* Text:
Basically it listens for user selected protocol requests (TCP/UDP) and then forwards them to Burp Suite (or any other tool, if you want to) just like they're HTTP requests. All this by setting a proxy, and Burp Suite will listen to that proxy IP/Port.

However, what I need to do is listening to a website which sends TCP packets, so I should see HTTP/HTTPS requests too. This is what I tried:

sudo python mitm_relay.py -l 0.0.0.0 -p 127.0.0.1:8081 -r tcp:80:example.com:80

where 0.0.0.0 listens to any local interface, proxy listener has been set to 127.0.0.1:8081 and example.com hostname will be converted to his IP address I will send TCP packets to (port set to 80). However, I've set my default Firefox proxy to 127.0.0.1:8081 and when I navigate to example.com I can't see any packet being sniffed under my terminal.

* Tasks to complete:
1. Update the post about mitm_relay by giving it again, starting with "Basically it listens" and going on through "that proxy IP/Port.", with "Burp Suite" replaced by "the proxy tool".
2. Format the rows as a numbered list, starting with the line with "You are a GUI" and going on through the last line of the rows, leaving out blank lines.

* Exercise inputs:
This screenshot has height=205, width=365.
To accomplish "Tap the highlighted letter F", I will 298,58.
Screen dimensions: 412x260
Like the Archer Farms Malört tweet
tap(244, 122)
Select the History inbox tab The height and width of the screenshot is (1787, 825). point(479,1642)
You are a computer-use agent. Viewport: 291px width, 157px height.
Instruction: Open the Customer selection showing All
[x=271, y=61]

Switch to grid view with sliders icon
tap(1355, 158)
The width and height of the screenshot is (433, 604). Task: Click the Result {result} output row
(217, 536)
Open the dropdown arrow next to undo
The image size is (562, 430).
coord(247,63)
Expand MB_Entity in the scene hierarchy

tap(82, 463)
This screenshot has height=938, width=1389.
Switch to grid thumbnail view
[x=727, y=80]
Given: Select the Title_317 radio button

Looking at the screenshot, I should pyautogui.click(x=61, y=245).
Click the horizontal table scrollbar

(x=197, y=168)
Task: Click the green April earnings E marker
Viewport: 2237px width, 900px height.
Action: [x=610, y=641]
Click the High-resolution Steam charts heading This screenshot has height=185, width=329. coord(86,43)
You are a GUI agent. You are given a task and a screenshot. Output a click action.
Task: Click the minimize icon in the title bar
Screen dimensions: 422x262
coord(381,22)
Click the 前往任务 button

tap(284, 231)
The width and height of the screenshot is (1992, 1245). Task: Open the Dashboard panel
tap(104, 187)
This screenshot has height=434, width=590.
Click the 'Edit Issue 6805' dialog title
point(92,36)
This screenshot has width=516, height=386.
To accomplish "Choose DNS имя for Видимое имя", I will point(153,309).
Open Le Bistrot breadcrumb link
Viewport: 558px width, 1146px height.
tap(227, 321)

* Outputs for the tasks:
1.
Basically it listens for user selected protocol requests (TCP/UDP) and then forwards them to the proxy tool (or any other tool, if you want to) just like they're HTTP requests. All this by setting a proxy, and the proxy tool will listen to that proxy IP/Port.

2.
1. You are a GUI agent. You are given a task and a screenshot. Output a click action.
2. Task: Click the minimize icon in the title bar
3. Screen dimensions: 422x262
4. coord(381,22)
5. Click the 前往任务 button
6. tap(284, 231)
7. The width and height of the screenshot is (1992, 1245). Task: Open the Dashboard panel
8. tap(104, 187)
9. This screenshot has height=434, width=590.
10. Click the 'Edit Issue 6805' dialog title
11. point(92,36)
12. This screenshot has width=516, height=386.
13. To accomplish "Choose DNS имя for Видимое имя", I will point(153,309).
14. Open Le Bistrot breadcrumb link
15. Viewport: 558px width, 1146px height.
16. tap(227, 321)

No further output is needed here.